### DIRECTIONS FOR THIS TASK
Return the lines below that contain "left".

### RECORDS FOR THIS EXERCISE
+++

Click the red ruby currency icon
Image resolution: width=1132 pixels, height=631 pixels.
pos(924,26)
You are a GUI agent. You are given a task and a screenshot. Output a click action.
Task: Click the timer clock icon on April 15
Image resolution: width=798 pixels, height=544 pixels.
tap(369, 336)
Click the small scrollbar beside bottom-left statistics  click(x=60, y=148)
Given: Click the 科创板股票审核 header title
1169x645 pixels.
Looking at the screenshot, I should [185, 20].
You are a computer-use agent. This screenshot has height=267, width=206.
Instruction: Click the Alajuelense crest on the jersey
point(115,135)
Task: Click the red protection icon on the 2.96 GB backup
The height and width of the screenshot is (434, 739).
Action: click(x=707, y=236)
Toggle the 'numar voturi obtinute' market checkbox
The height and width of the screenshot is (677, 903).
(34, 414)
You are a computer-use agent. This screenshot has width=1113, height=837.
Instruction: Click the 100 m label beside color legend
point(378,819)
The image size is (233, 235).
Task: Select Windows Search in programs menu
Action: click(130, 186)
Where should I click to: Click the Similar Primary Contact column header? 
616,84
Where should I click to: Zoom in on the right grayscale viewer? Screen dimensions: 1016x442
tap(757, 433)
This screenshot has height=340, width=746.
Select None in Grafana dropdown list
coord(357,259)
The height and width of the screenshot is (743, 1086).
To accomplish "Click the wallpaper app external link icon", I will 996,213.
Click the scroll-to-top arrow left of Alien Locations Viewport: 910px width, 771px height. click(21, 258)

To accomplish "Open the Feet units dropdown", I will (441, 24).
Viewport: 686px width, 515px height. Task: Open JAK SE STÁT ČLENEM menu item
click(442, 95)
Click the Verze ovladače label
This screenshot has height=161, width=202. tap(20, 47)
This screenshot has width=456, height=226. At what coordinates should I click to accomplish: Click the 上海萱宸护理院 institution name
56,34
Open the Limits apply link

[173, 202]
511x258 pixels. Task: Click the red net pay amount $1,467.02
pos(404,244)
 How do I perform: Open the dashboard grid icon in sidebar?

+++

### RESPONSE TO THE TASK
Click the small scrollbar beside bottom-left statistics  click(x=60, y=148)
Click the scroll-to-top arrow left of Alien Locations Viewport: 910px width, 771px height. click(21, 258)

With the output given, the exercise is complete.